Antibody Feedback Regulation : From Epitope Masking to T Helper Cell Activation

Sammanfattning: Antibodies have the ability to influence the antibody response against the very antigen they are specific for, in a process called antibody feedback regulation. Depending on the nature of the antigen, the antibody response can be either enhanced or almost completely inhibited. This thesis focuses on the underlying mechanisms of antibody feedback regulation in vivo. Antigen-specific IgG can inhibit the antibody response to a particulate antigen. Based on its ability to inhibit B cell activation, the inhibitory FcγRIIB (low affinity receptor for IgG) has been suggested to be involved. Here we show that although FcγRIIB is required for efficient suppression in vitro, it is not required in vivo. Therefore, even though FcγRIIB can inhibit antibody responses, other mechanisms (such as epitope masking and enhanced antigen clearance) play a more dominant role in vivo.The antibody response to soluble antigen is greatly enhanced when it is introduced to the immune system in complex with antigen-specific IgG or IgE. We found that FcγRIIB attenuates the magnitude of IgG-mediated enhancement. In mice lacking FcγRIIB, IgG enhanced the antibody response much more efficiently than in normal mice.Since B cells require CD4+ T cell help in order to become antibody-producing cells, we examined the CD4+ T cell response to immune complexes in vivo.
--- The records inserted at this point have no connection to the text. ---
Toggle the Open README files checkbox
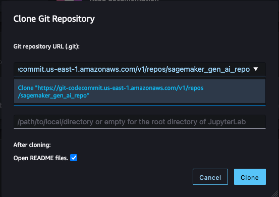Screen dimensions: 279x197 (x=74, y=158)
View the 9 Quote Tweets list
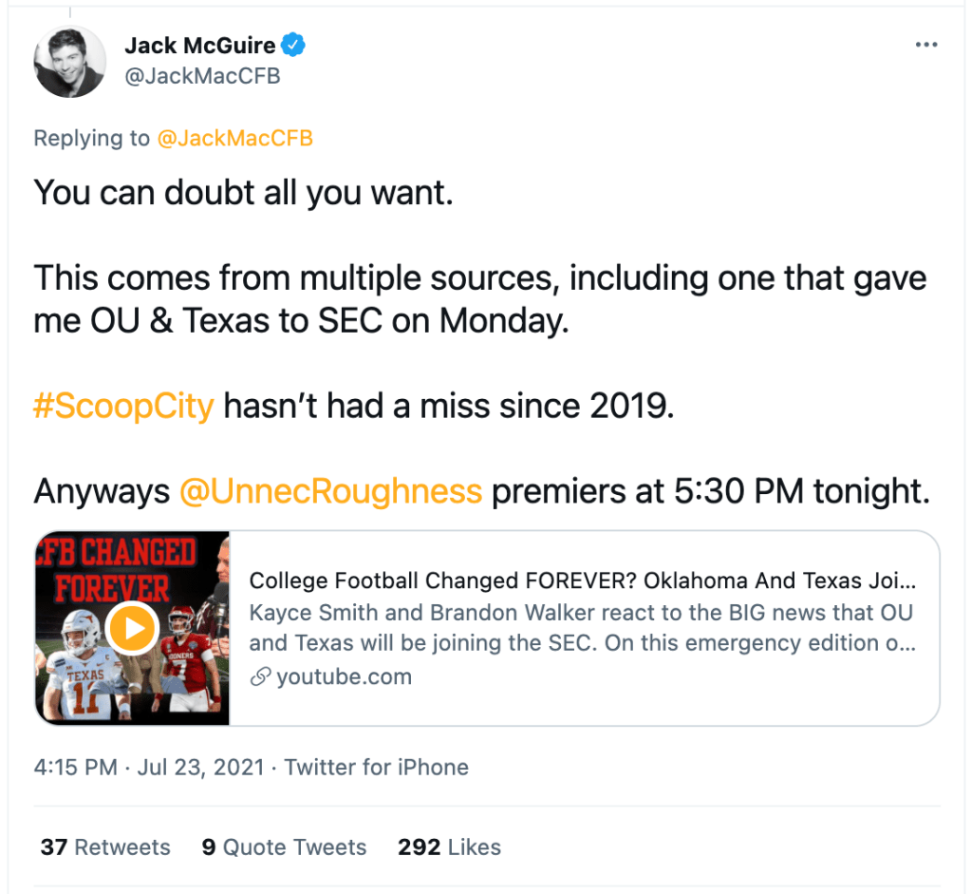This screenshot has height=894, width=971. 284,847
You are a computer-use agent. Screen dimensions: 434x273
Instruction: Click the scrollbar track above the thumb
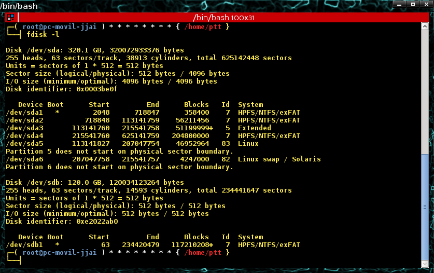tap(425, 88)
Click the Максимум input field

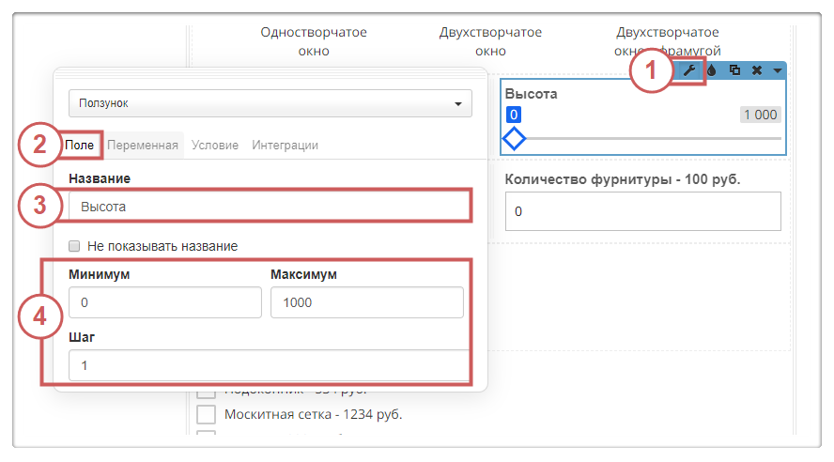tap(366, 303)
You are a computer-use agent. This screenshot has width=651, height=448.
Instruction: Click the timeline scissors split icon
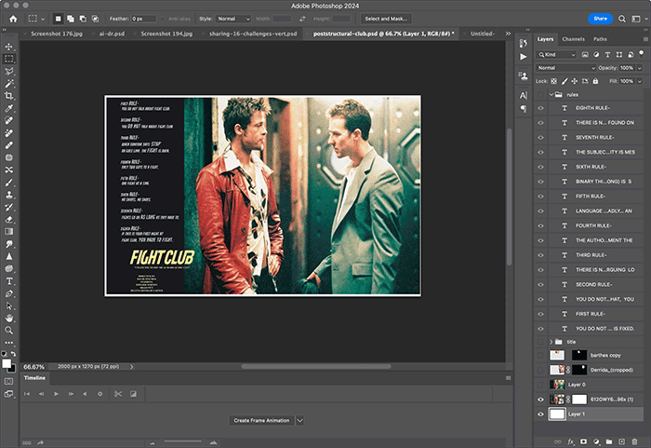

Using an adoptive transfer strategy with transgenic ovalbumin (OVA)-specific CD4+T cells, we could show that the enhanced OVA-specific IgG response to IgG2a/OVA and IgE/OVA complexes was preceded by a potent OVA-specific CD4+ T cell response. IgG2a-mediated enhancement was dependent on activating Fcγ receptors, whereas IgE-mediated enhancement was dependent on CD23, the low affinity receptor for IgE. We identified CD23+ B cells as the responsible effector cells for IgE-mediated enhancement in vivo. Taken together, these results show that Fc receptor-mediated antigen presentation is a major mechanism underlying antibody feedback enhancement.